(Source information Opens)
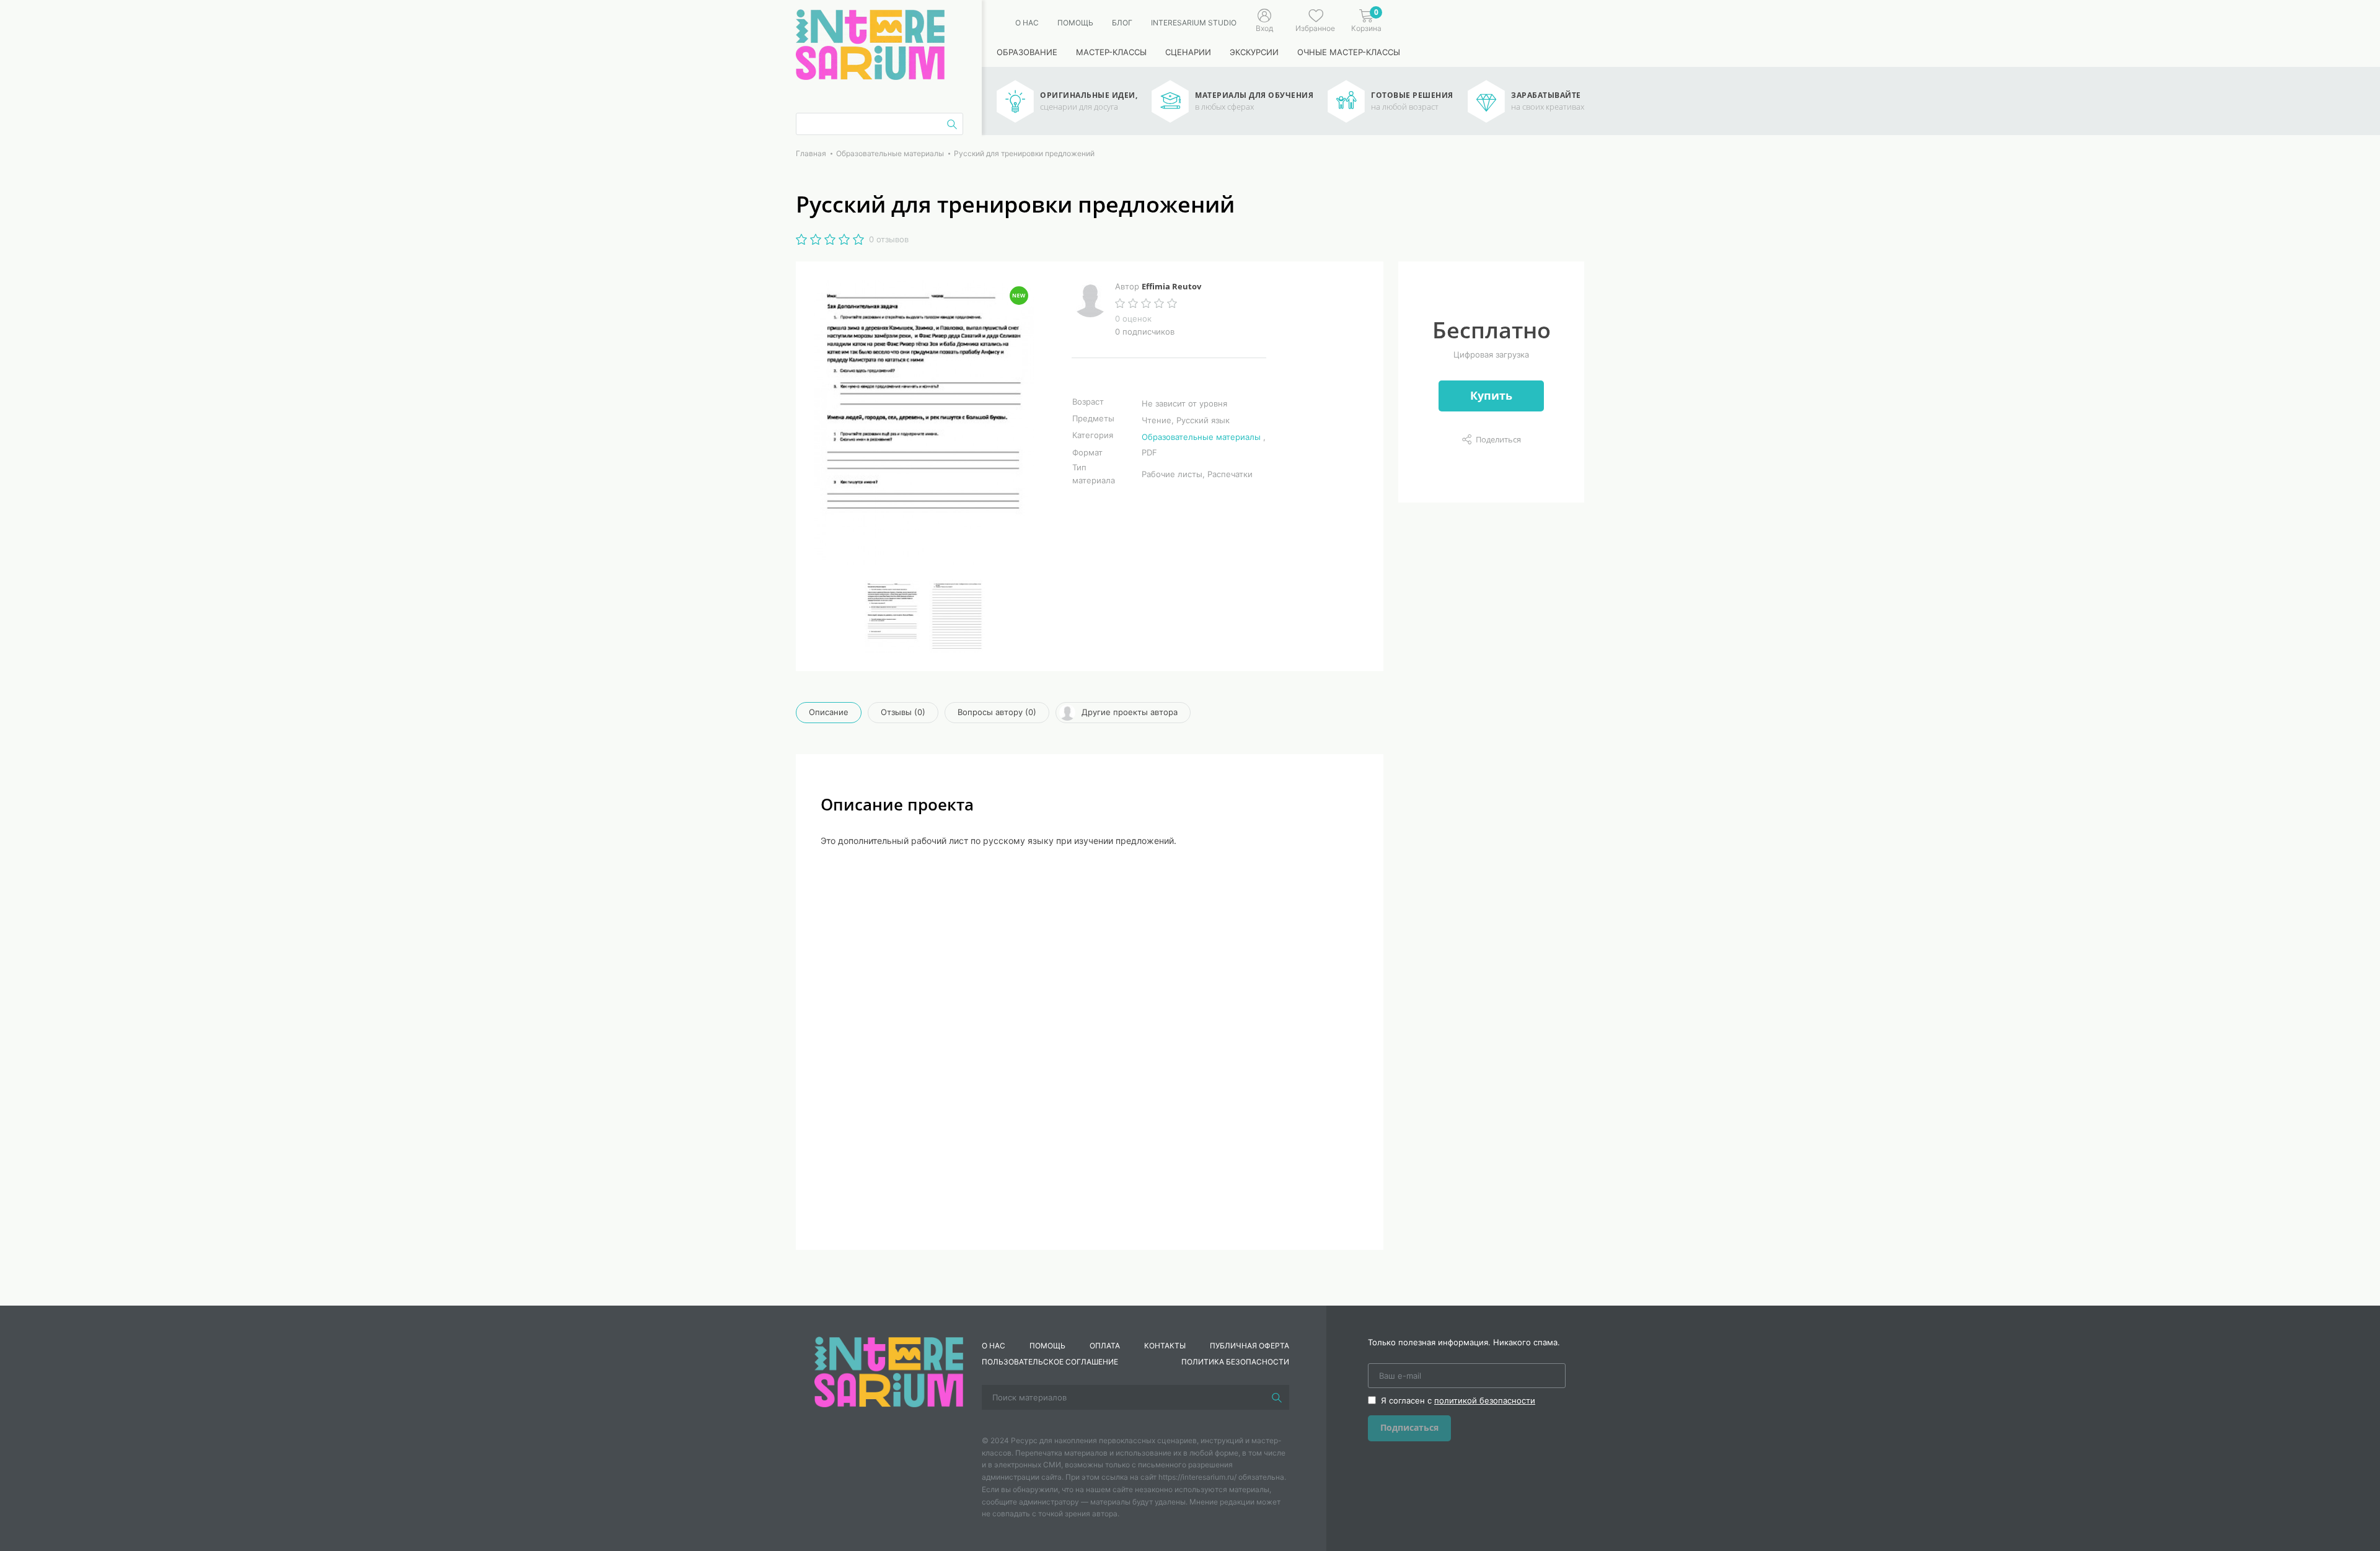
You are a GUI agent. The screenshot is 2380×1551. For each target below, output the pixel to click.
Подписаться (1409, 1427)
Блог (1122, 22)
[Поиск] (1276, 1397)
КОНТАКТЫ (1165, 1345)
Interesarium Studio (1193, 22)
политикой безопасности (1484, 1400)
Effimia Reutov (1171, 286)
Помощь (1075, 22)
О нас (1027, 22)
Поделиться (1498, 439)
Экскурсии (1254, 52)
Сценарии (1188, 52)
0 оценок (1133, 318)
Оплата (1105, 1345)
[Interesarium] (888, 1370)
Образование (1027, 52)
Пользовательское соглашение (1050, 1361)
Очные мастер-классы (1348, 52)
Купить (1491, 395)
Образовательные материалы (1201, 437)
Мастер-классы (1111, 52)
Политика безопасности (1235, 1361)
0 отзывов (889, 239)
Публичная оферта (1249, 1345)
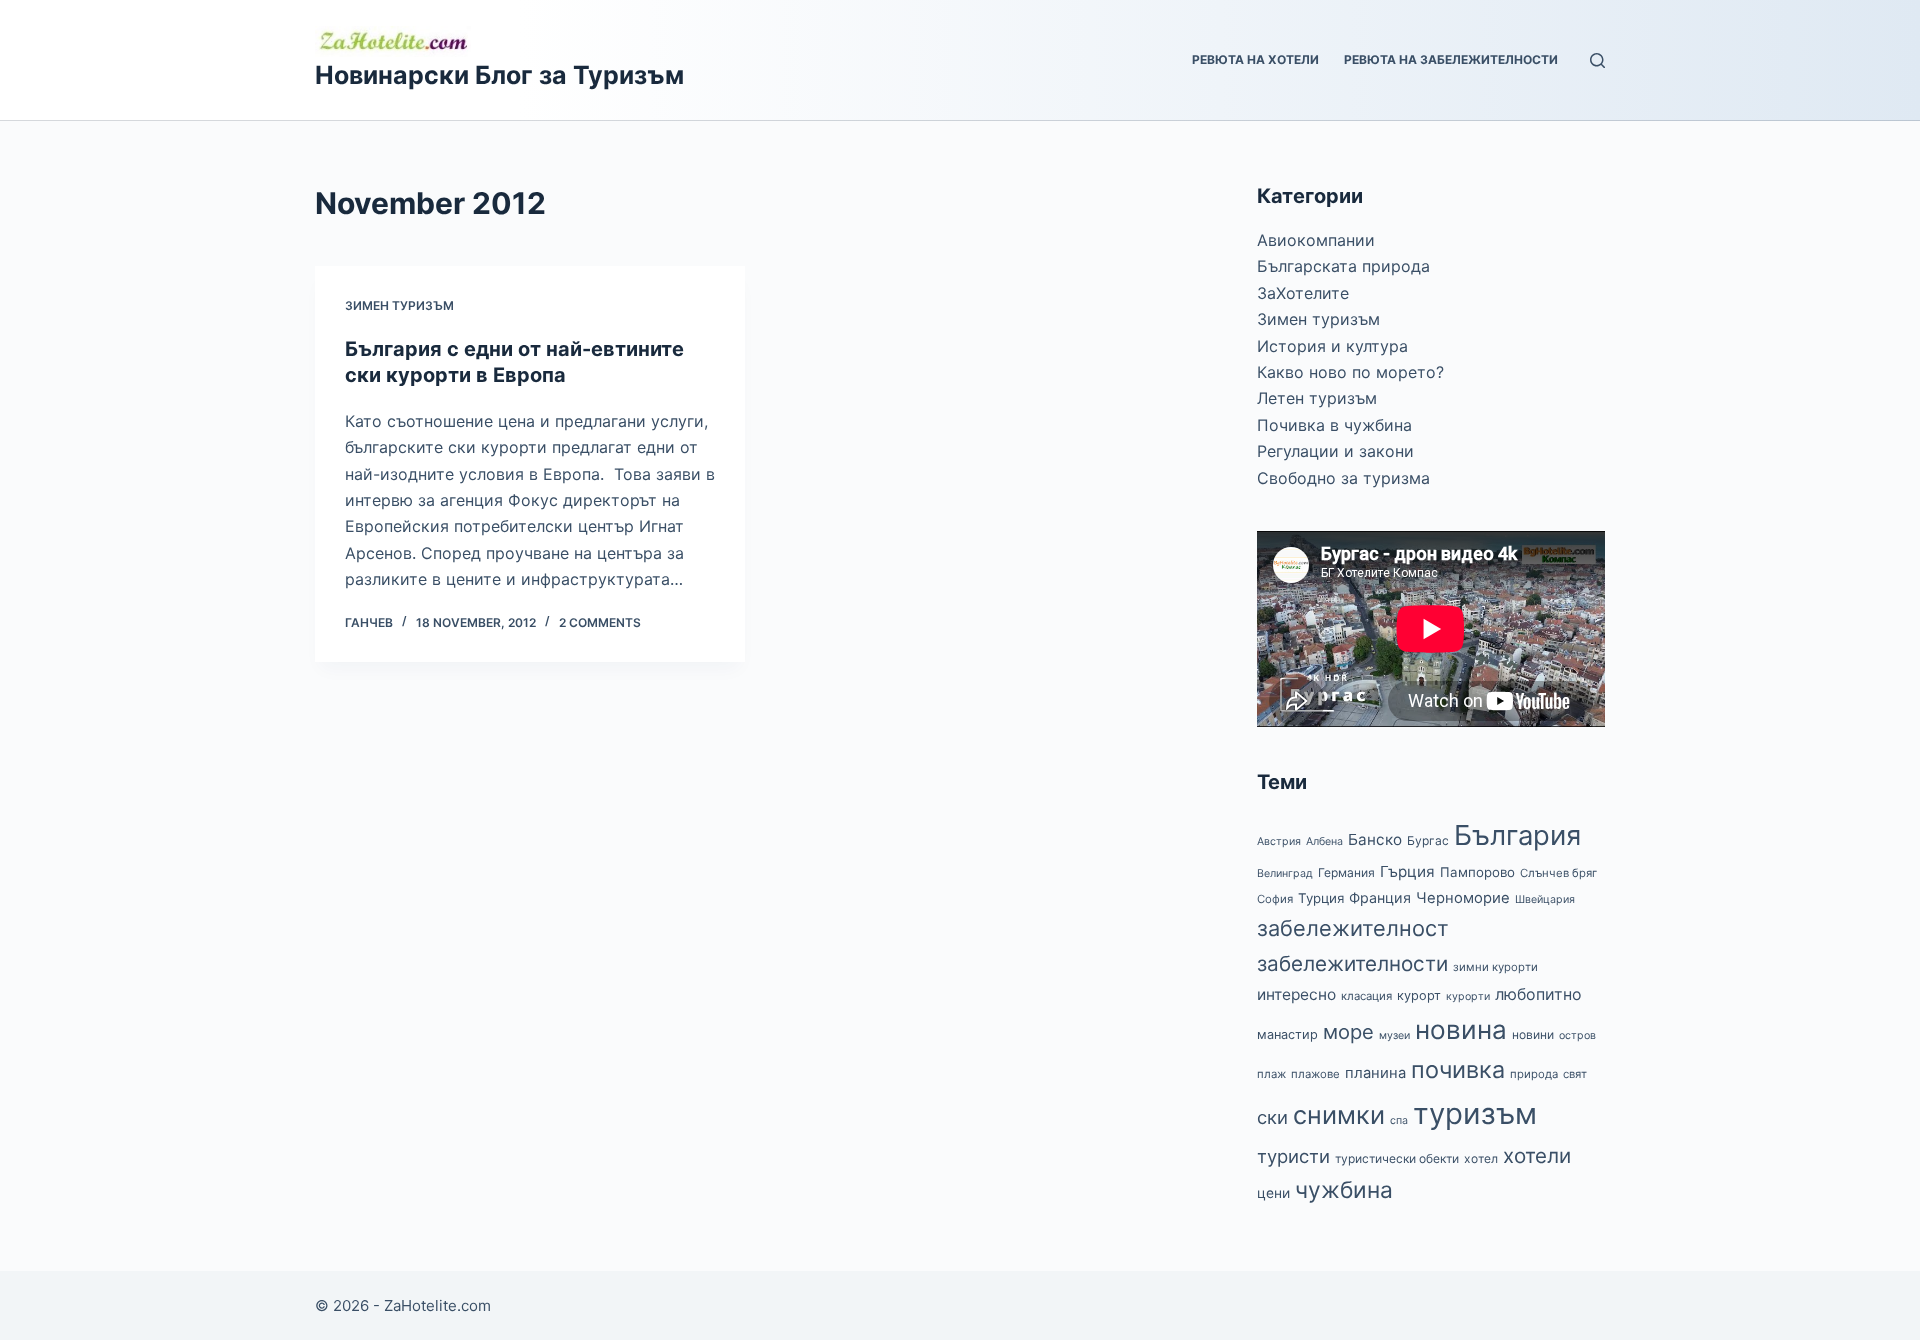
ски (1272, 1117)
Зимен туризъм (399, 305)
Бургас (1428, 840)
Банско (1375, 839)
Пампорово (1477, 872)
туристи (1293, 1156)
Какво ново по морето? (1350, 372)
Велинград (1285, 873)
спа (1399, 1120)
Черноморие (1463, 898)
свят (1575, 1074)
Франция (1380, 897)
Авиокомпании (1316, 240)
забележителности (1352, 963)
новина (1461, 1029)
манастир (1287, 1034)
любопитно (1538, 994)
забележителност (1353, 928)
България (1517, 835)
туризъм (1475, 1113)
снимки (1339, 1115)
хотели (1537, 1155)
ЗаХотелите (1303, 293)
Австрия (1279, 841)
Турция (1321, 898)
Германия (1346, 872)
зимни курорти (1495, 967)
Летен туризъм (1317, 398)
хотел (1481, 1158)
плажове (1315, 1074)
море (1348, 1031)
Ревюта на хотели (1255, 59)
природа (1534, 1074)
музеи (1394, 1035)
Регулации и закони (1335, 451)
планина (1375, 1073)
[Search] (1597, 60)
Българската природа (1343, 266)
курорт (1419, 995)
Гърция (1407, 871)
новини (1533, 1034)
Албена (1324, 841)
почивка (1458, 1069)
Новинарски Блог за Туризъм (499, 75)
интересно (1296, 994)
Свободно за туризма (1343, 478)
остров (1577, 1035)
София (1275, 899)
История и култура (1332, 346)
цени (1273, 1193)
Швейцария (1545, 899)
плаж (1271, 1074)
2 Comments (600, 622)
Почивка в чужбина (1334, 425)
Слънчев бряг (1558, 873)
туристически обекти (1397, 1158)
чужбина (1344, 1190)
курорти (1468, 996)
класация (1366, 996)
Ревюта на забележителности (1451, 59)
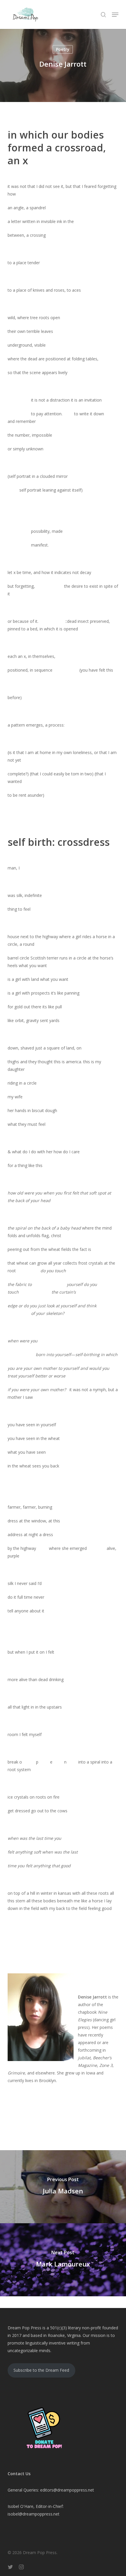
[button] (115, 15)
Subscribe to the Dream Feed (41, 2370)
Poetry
(Source information Closes)
Your answer must be an exact copy of every entry, with no pictures in it.

You are a GUI agent. The screenshot is 2380×1551. For each target below, output the pixel to click.
Подписаться (1409, 1427)
Блог (1122, 22)
[Поиск] (1276, 1397)
КОНТАКТЫ (1165, 1345)
Interesarium Studio (1193, 22)
политикой безопасности (1484, 1400)
Effimia Reutov (1171, 286)
Помощь (1075, 22)
О нас (1027, 22)
Поделиться (1498, 439)
Экскурсии (1254, 52)
Сценарии (1188, 52)
0 оценок (1133, 318)
Оплата (1105, 1345)
[Interesarium] (888, 1370)
Образование (1027, 52)
Пользовательское соглашение (1050, 1361)
Очные мастер-классы (1348, 52)
Купить (1491, 395)
Образовательные материалы (1201, 437)
Мастер-классы (1111, 52)
Политика безопасности (1235, 1361)
0 отзывов (889, 239)
Публичная оферта (1249, 1345)
ски (1272, 1117)
Зимен туризъм (399, 305)
Бургас (1428, 840)
Банско (1375, 839)
Пампорово (1477, 872)
туристи (1293, 1156)
Какво ново по морето? (1350, 372)
Велинград (1285, 873)
спа (1399, 1120)
Черноморие (1463, 898)
свят (1575, 1074)
Франция (1380, 897)
Авиокомпании (1316, 240)
забележителности (1352, 963)
новина (1461, 1029)
манастир (1287, 1034)
любопитно (1538, 994)
забележителност (1353, 928)
България (1517, 835)
туризъм (1475, 1113)
снимки (1339, 1115)
хотели (1537, 1155)
ЗаХотелите (1303, 293)
Австрия (1279, 841)
Турция (1321, 898)
Германия (1346, 872)
зимни курорти (1495, 967)
Летен туризъм (1317, 398)
хотел (1481, 1158)
плажове (1315, 1074)
море (1348, 1031)
Ревюта на хотели (1255, 59)
природа (1534, 1074)
музеи (1394, 1035)
Регулации и закони (1335, 451)
планина (1375, 1073)
[Search] (1597, 60)
Българската природа (1343, 266)
курорт (1419, 995)
Гърция (1407, 871)
новини (1533, 1034)
Албена (1324, 841)
почивка (1458, 1069)
Новинарски Блог за Туризъм (499, 75)
интересно (1296, 994)
Свободно за туризма (1343, 478)
остров (1577, 1035)
София (1275, 899)
История и култура (1332, 346)
цени (1273, 1193)
Швейцария (1545, 899)
плаж (1271, 1074)
2 Comments (600, 622)
Почивка в чужбина (1334, 425)
Слънчев бряг (1558, 873)
туристически обекти (1397, 1158)
чужбина (1344, 1190)
курорти (1468, 996)
класация (1366, 996)
Ревюта на забележителности (1451, 59)
[button] (115, 15)
Subscribe to the Dream Feed (41, 2370)
Poetry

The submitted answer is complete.